More advanced iHIT systems have Natural Language Processing (NLP) and Automatic Speech Recognition (ASR) capabilities in order to answer clinical questions posed in natural language. They rely on Information Retrieval techniques like probabilistic methods for scoring the relevance of a document given a query and the application of supervised machine learning classification methods such as decision trees, Naive Bayes, K-Nearest Neighbors (kNN), and Support Vector Machines (SVM).

In some cases, the responsibilities of an iHIT system are performed by Intelligent Agents which are autonomous entities capable of observing the clinical environment and acting upon those observations.

For scalability and performance, iHIT systems often sit on NoSQL databases and run on massively parallel computing platforms like Apache Hadoop while leveraging the elasticity of the cloud.

Integrating these technologies is the main challenge posed by iHIT systems.
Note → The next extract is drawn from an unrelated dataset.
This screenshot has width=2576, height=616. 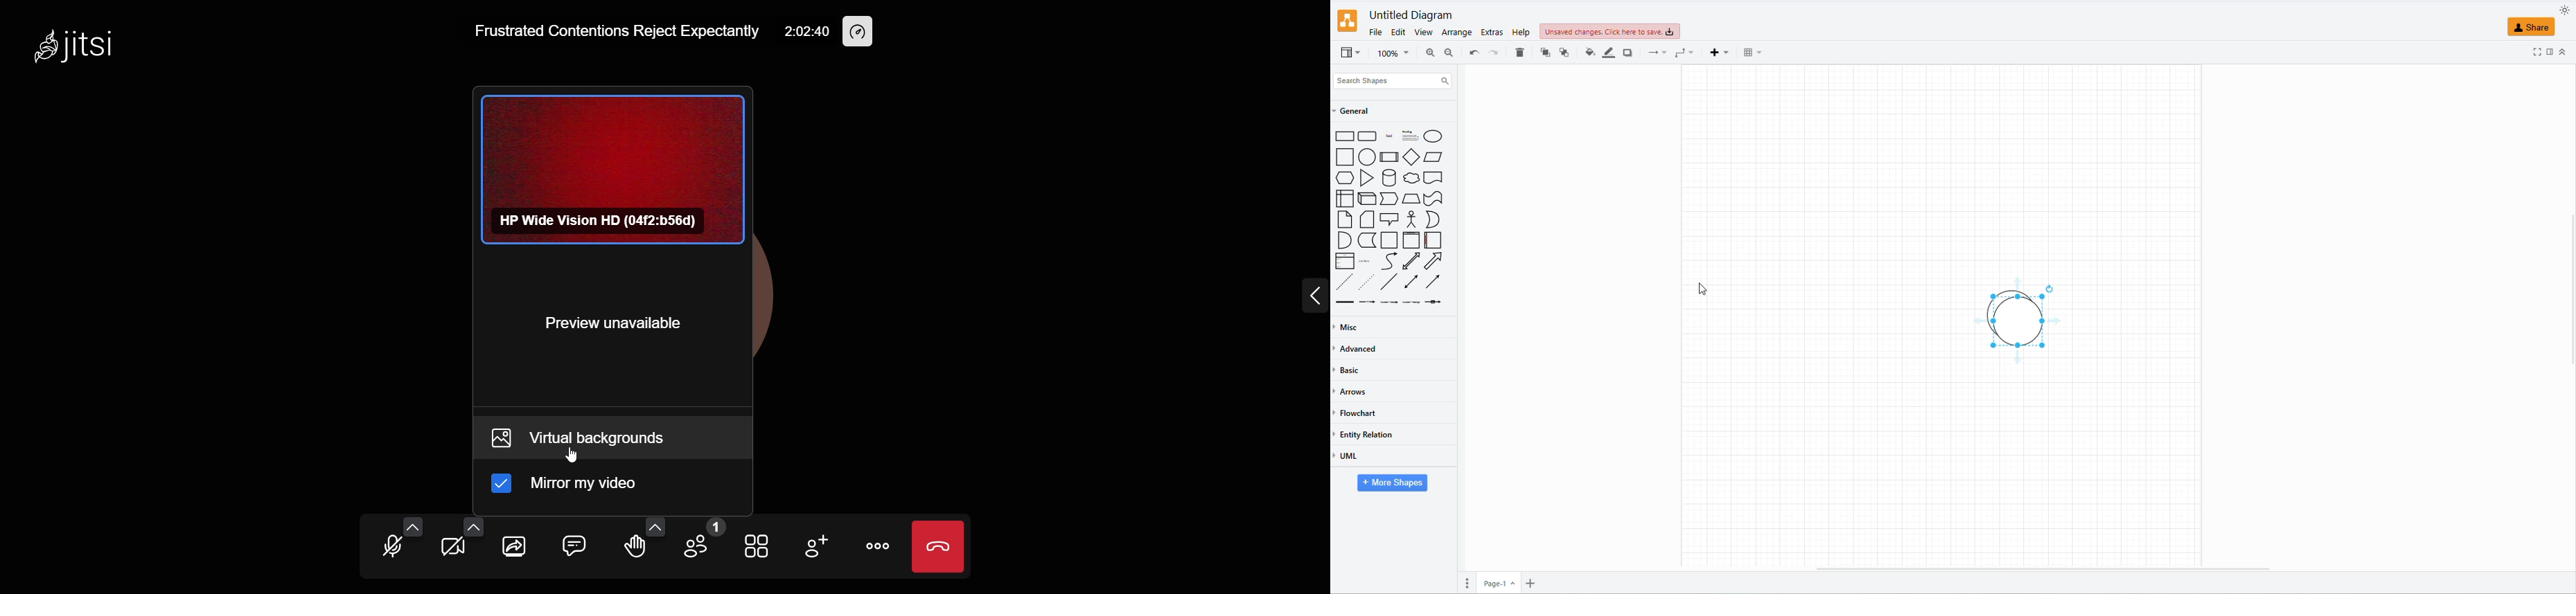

An example is the integration between statistical and machine learning models, business rules, ontologies, and more traditional forms of computing such as object-oriented programming. Various solutions to these challenges have been proposed and implemented.

Human-Centered Design

Finally, iHIT systems fully embrace a human-centered design approach. They provide a seamless integration between automated decision logic and clinical workflows. They provide the clinician with detailed explanations of the rationale behind the actions they recommend. In addition, they use techniques like Visual Analytics to enhance human cognitive abilities in order to facilitate analytical reasoning over very large data sets.